:: RECORD EXCERPTS ::

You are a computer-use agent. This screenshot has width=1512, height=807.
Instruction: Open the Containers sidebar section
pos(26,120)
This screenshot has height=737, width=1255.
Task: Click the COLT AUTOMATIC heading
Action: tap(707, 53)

:::

YOUR OBJECTIVE =>
Copy the listing above verbatim, line by line, without changing anything.

REPLY TO THE EXERCISE =>
You are a computer-use agent. This screenshot has width=1512, height=807.
Instruction: Open the Containers sidebar section
pos(26,120)
This screenshot has height=737, width=1255.
Task: Click the COLT AUTOMATIC heading
Action: tap(707, 53)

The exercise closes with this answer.